### What the task requires
Give the lines of the material verbatim, from the first line to the line with "Click the calendar", including both.

### Exercise data
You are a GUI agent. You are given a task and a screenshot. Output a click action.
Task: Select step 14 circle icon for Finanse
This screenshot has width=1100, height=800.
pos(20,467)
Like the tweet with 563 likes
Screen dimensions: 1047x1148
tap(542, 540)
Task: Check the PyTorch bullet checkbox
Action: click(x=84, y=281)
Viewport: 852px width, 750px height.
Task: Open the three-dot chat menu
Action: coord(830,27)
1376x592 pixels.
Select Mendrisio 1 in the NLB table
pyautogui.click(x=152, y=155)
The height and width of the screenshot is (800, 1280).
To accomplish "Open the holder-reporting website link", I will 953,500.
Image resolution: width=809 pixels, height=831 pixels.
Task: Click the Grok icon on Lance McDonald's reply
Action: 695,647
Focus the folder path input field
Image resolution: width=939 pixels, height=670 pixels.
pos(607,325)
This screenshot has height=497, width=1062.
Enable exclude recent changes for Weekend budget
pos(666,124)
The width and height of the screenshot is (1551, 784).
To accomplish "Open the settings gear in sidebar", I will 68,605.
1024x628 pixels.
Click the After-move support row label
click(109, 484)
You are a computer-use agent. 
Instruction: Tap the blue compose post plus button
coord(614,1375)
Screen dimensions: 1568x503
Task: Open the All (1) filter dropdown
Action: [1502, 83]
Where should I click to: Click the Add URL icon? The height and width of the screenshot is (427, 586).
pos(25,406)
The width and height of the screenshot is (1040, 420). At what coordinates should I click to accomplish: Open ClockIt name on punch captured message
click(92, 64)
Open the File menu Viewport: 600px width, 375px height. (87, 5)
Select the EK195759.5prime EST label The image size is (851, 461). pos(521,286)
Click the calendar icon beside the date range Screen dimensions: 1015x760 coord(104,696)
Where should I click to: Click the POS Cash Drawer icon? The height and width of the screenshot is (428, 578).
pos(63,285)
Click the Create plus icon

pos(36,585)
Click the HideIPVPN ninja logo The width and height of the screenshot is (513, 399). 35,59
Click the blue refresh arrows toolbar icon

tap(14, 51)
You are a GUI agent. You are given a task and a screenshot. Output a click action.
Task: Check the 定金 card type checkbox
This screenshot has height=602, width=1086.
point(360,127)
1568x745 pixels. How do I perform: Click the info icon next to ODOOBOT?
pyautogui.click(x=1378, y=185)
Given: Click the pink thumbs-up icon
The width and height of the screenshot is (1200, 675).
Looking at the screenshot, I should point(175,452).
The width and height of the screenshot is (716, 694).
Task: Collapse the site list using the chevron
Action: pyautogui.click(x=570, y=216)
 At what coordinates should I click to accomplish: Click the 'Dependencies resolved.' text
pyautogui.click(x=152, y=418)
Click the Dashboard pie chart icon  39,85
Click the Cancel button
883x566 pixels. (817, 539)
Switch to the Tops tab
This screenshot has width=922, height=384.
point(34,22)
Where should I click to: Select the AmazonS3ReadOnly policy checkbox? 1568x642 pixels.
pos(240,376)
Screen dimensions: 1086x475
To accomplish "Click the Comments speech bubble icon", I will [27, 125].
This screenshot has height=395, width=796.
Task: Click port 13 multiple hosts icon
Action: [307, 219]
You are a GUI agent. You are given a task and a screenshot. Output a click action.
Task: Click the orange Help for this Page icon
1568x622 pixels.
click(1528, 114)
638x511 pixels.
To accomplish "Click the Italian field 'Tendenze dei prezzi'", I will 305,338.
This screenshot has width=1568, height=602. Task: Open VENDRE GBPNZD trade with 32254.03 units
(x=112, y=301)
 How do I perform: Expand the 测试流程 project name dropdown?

### Answer section
You are a GUI agent. You are given a task and a screenshot. Output a click action.
Task: Select step 14 circle icon for Finanse
This screenshot has width=1100, height=800.
pos(20,467)
Like the tweet with 563 likes
Screen dimensions: 1047x1148
tap(542, 540)
Task: Check the PyTorch bullet checkbox
Action: click(x=84, y=281)
Viewport: 852px width, 750px height.
Task: Open the three-dot chat menu
Action: coord(830,27)
1376x592 pixels.
Select Mendrisio 1 in the NLB table
pyautogui.click(x=152, y=155)
The height and width of the screenshot is (800, 1280).
To accomplish "Open the holder-reporting website link", I will 953,500.
Image resolution: width=809 pixels, height=831 pixels.
Task: Click the Grok icon on Lance McDonald's reply
Action: 695,647
Focus the folder path input field
Image resolution: width=939 pixels, height=670 pixels.
pos(607,325)
This screenshot has height=497, width=1062.
Enable exclude recent changes for Weekend budget
pos(666,124)
The width and height of the screenshot is (1551, 784).
To accomplish "Open the settings gear in sidebar", I will 68,605.
1024x628 pixels.
Click the After-move support row label
click(109, 484)
You are a computer-use agent. 
Instruction: Tap the blue compose post plus button
coord(614,1375)
Screen dimensions: 1568x503
Task: Open the All (1) filter dropdown
Action: [1502, 83]
Where should I click to: Click the Add URL icon? The height and width of the screenshot is (427, 586).
pos(25,406)
The width and height of the screenshot is (1040, 420). At what coordinates should I click to accomplish: Open ClockIt name on punch captured message
click(92, 64)
Open the File menu Viewport: 600px width, 375px height. (87, 5)
Select the EK195759.5prime EST label The image size is (851, 461). pos(521,286)
Click the calendar icon beside the date range Screen dimensions: 1015x760 coord(104,696)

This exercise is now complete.